Now look at sum_x2():

  lea rdx, [rdi+16]
  lea rcx, [rdi+8]
  xor eax, eax
  add eax, DWORD PTR [rdi]
  cmp rdx, rcx
  je .L12
  lea rcx, [rdi+16]
  add eax, DWORD PTR [rdi+8]
  cmp rdx, rcx
  je .L2
  lea rcx, [rdi+24]
  add eax, DWORD PTR [rdi+16]
  cmp rdx, rcx
  je .L2
  lea rcx, [rdi+32]
  add eax, DWORD PTR [rdi+24]
  cmp rdx, rcx
  je .L2
  lea rcx, [rdi+40]
  add eax, DWORD PTR [rdi+32]
  cmp rdx, rcx
  je .L2
  lea rcx, [rdi+48]
  add eax, DWORD PTR [rdi+40]
  cmp rdx, rcx
  je .L2
  lea rcx, [rdi+56]
  add eax, DWORD PTR [rdi+48]
  cmp rdx, rcx
  je .L2
  lea rcx, [rdi+64]
  add eax, DWORD PTR [rdi+56]
  cmp rdx, rcx
  je .L2
  lea rcx, [rdi+72]
  add eax, DWORD PTR [rdi+64]
  cmp rdx, rcx
  je .L2
  add eax, DWORD PTR [rdi+72]
  ret
.L2:
  rep ret
.L12:
  rep ret

Why does GCC emit an unrolled loop of variable length up to 10 when there are the loop length is fixed at 2? It only does this in a member function--making sum_x2 a free function fixes it.

ICC also optimizes sum_x2() very strangely, though the generated code is totally different. Unlike GCC, it doesn't matter whether sum_x2() is a member function or a free function--both are bad.

I'm using GCC 6, but all versions of GCC seem to have problems with this code. Adding -march=haswell makes it even worse, adding iterations for up to 15 elements in the array of size 2. GCC 5 and 7 generate even more complex code, adding SIMD instructions.

I would like to identify the exact cause of this problem, so that I can locate and fix similar occurrences in my code. Understanding what triggers this behavior in GCC 6 would be very helpful. I have lots of range-based for loops in my code, and I am not too excited at the prospect of removing them, but if GCC can't generate reasonable code I will have no choice.

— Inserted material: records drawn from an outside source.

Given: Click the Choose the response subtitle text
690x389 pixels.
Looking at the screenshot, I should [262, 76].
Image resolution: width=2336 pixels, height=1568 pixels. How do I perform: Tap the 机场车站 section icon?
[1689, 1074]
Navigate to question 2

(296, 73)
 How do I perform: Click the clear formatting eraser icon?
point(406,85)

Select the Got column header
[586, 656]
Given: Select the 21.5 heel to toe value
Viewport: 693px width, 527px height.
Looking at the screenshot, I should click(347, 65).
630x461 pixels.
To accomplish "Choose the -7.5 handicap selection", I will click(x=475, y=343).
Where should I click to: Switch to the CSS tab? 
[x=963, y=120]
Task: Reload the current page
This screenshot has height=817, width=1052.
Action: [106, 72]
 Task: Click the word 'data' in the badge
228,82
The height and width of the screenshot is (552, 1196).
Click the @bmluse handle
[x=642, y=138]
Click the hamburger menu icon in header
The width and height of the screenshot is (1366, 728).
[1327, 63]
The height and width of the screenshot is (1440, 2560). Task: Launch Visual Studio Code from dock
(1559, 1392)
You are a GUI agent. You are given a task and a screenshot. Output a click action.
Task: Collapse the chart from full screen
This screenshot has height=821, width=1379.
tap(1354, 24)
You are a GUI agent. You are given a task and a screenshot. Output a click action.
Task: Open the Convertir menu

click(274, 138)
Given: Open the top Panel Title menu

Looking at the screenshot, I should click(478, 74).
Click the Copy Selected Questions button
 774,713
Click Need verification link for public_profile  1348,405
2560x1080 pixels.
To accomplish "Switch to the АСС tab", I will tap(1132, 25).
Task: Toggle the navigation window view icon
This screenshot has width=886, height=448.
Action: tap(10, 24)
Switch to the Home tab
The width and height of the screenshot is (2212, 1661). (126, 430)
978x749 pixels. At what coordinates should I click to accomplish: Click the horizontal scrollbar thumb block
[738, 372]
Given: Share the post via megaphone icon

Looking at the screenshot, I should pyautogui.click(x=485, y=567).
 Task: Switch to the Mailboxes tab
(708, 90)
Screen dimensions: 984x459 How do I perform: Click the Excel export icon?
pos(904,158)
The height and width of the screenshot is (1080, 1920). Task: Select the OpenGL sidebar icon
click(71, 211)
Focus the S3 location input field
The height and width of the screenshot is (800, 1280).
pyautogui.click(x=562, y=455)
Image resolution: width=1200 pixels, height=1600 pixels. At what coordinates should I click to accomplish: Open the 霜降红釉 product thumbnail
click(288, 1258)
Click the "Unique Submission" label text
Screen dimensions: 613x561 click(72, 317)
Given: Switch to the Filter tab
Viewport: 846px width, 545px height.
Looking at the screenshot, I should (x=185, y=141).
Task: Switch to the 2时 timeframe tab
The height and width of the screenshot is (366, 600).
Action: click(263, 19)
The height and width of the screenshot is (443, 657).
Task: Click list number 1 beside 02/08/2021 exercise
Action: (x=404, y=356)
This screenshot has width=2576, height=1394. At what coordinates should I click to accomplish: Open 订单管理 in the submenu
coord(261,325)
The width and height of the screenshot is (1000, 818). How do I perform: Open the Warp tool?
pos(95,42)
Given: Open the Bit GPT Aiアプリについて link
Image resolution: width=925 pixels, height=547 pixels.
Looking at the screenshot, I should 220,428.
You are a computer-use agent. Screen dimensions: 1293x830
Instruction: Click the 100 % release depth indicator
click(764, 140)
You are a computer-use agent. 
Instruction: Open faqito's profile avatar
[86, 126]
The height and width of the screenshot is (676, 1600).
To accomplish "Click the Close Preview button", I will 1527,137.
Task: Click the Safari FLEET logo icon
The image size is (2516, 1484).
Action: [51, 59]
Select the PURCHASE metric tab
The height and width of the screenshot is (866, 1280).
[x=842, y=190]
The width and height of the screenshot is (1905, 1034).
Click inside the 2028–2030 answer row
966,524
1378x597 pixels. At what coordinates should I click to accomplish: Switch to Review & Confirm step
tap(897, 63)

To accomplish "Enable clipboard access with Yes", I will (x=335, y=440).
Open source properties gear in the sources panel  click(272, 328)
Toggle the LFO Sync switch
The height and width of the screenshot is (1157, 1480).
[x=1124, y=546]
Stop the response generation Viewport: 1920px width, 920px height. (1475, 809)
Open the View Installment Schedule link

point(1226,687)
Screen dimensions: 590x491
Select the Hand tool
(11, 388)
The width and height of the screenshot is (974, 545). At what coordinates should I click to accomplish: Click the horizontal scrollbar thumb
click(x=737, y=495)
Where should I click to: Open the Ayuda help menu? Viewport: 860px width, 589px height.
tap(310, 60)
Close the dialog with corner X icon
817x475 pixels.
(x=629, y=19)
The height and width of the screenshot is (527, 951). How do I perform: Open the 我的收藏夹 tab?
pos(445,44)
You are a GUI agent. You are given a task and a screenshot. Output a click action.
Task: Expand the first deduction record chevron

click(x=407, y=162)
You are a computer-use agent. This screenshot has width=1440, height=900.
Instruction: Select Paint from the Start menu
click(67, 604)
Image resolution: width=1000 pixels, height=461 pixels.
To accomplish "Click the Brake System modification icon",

Try it: https://godbolt.org/g/9GK4jy

More related insanity: https://godbolt.org/g/BGYggD (optimal code is 3 instructions; GCC 6 produces 8 instructions; GCC 7 produces 130 instructions)

like image 438
John Zwinck Avatar asked Aug 04 '17 01:08

John Zwinck


1 Answers

As described by Richard Biener in my bug report, the problem seems to be that GCC prior to version 8 failed to understand that a field of a class or struct was subject to the same optimizations (e.g. constant loop count) as a regular variable. So it would emit all sorts of fancy code to optimally loop an unknown number of times, even when it was known at compile time, in the case where the container was a member variable.

The way I understand it, this bug probably affects quite a bit of code in the wild--e.g. anywhere a member small array is the subject of a C++11 range-based for loop.

Thanks to Richard Biener for the prompt resolution (targeted for GCC 8).